Although lockdown restrictions are being eased and there are glimpses of life returning to the old ‘normal’, some changes are likely to remain with us. One of these changes relates to the way we work. Many organisations have reported a permanent move to home working on either a full-time or hybrid basis. Others have reported an intention to permanently embrace other forms of flexible working in respect of how and when contractual hours are worked.
In either instance, organisations should carry out a legal compliance audit – this shouldn’t be particularly onerous. The key areas to audit include:
Do your contracts reflect the true place(s) of work and the employees’ hours? Employees are legally entitled to be notified in writing of their place(s) of work and hours in writing. These are contractual terms and any change to them should ordinarily be implemented following a consultation exercise. However, the extent of that consultation exercise will vary depending on the change(s) being proposed and, more pertinently, the employee’s view of those changes. The written notification of the change can be by letter although, as the law relating to contracts of employment changed in April 2020, this may provide organisations with a perfect opportunity to bring their contracts of employment in line with the law.
Does your organisation have a Home Working Policy? This policy can be included in a handbook or exist as a standalone policy. These policies can double as an efficient and effective way of informing employees of key matters for them to be aware of when undertaking home working including their data protection obligations.
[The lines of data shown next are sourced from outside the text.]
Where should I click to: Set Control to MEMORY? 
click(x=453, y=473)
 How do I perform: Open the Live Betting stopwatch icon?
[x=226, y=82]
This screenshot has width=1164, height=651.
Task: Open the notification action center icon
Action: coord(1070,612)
Are your systems properly set up and maintained to allow the secure processing of data whilst staff are remote working? Data protection legislation places a number of obligations on organisations and staff; failure to comply with data protection laws can result in the prosecution of an employee in their personal capacity.
Have the requisite health and safety audits been carried out? Health and safety considerations play a key part in remote working with health and safety obligations extending to an employee’s home if that is their place of work for some or all of their working time. Health and safety checklists specifically aimed at home working should be issued to all employees and workers alike where applicable – these should be coupled with a direction that they are completed and returned. If there are any issues and/or red flags raised in the completed checklists, these should be investigated and addressed. The red flags should not be limited simply to physical factors such as desk set up, but also an employee’s mental health and wellbeing.
What are your supervision and support processes? Appropriate processes should be implemented to both supervise and support workers. The processes will need tailoring in each instance to ensure they avoid the ‘micro-management’ label, but instead support the employee’s training and development plans as well as ensuring compliance with any regulatory requirements. Those processes should involve an element of team working.
Taken together, all of the above will hopefully place your organisation in the best position to utilise its staff and take advantage of the much-anticipated upturn in business as lockdown restrictions continue to ease.